▶ **EXERCISE TASK**: Which lines of the listing contain the string "should"? Collect each one, treating case as significant.

(Page and screen pointing data)
━━━

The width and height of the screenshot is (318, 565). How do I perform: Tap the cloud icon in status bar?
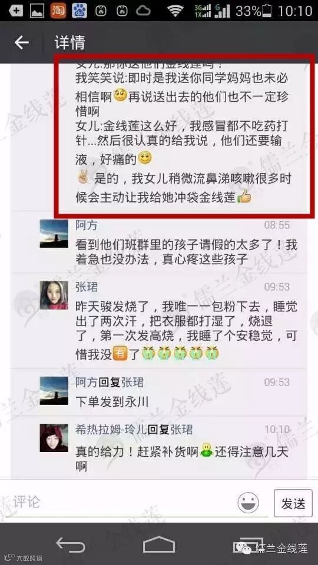coord(143,11)

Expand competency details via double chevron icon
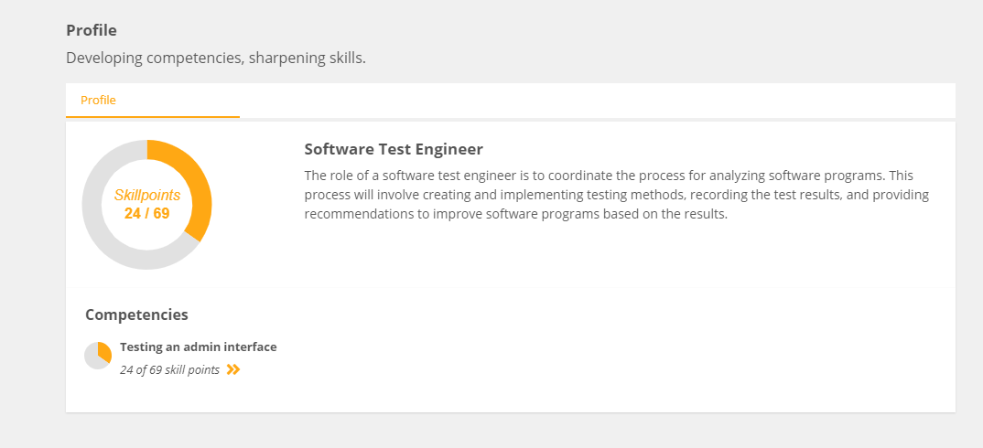(x=233, y=369)
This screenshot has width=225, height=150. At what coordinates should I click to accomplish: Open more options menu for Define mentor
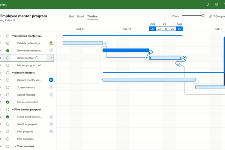point(42,58)
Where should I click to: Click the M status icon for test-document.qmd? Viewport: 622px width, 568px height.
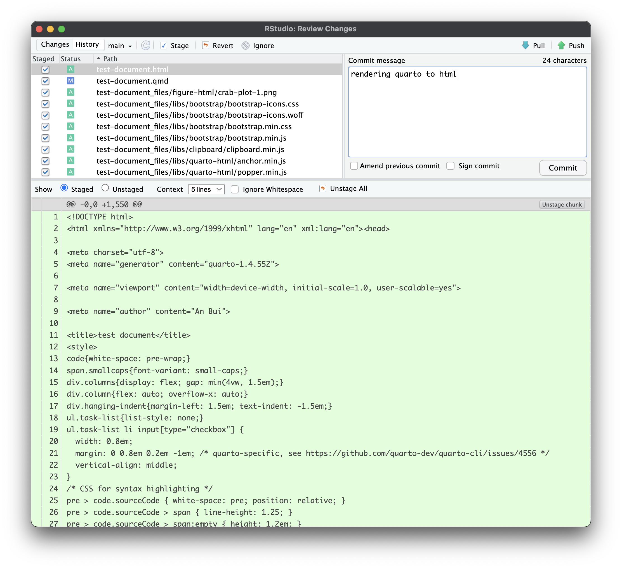pos(70,81)
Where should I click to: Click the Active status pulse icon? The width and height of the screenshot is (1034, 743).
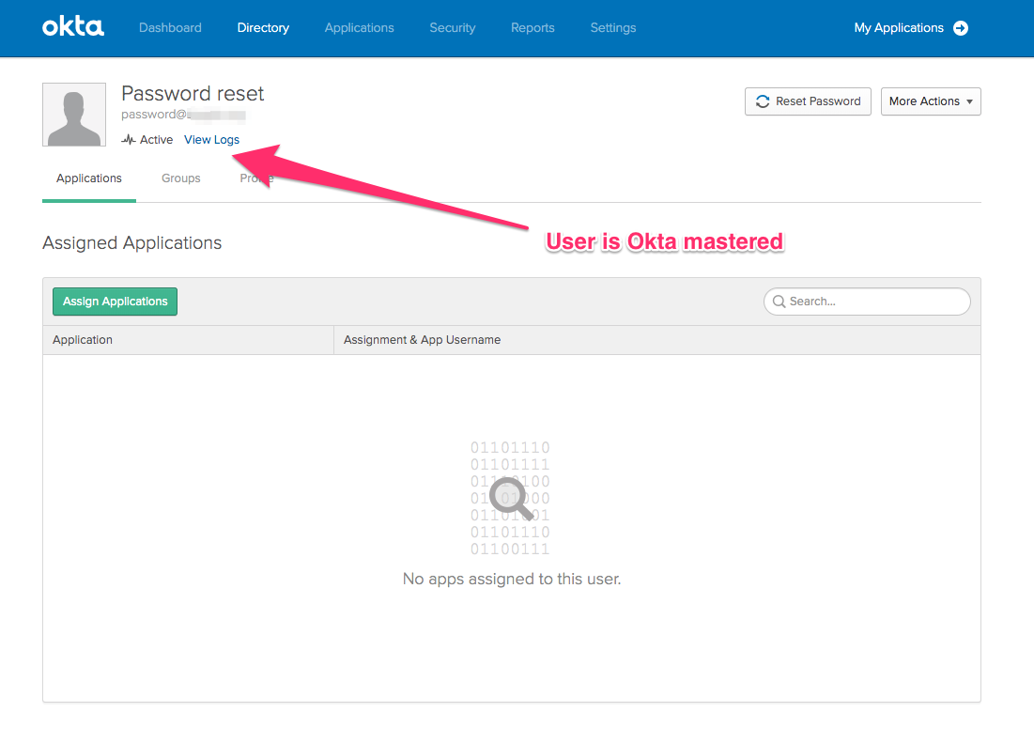129,140

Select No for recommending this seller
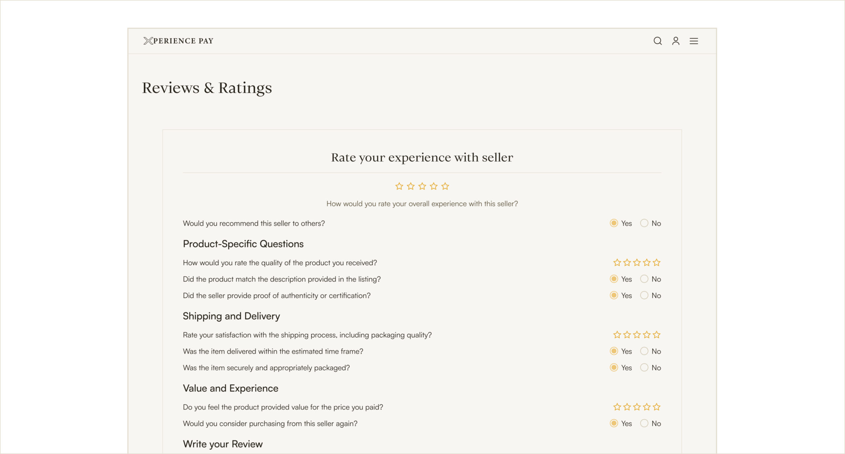pos(644,223)
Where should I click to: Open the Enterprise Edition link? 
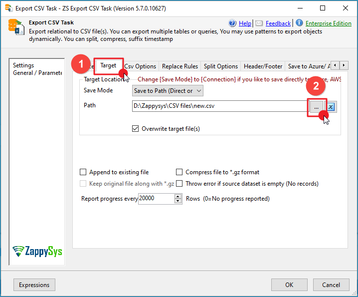tap(328, 23)
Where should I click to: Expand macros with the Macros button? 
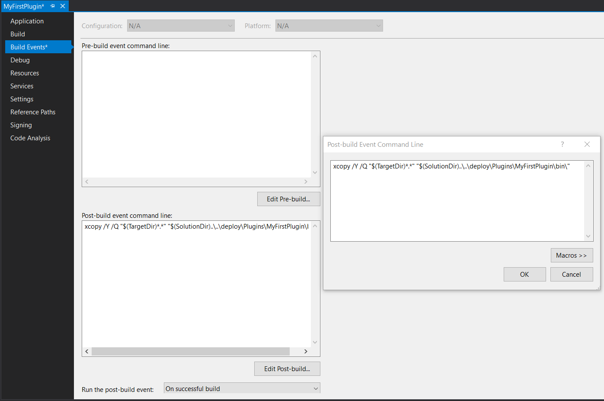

━━━

▶ **RESPONSE BELOW**:
This screenshot has width=225, height=150. At what coordinates should I click to accomplish: Open more options menu for Define mentor
Where should I click to: Click the M status icon for test-document.qmd? Viewport: 622px width, 568px height.
Where should I click to: Click the Active status pulse icon? The width and height of the screenshot is (1034, 743).
Where should I click to: Open the Enterprise Edition link? 
Where should I click to: Expand macros with the Macros button? 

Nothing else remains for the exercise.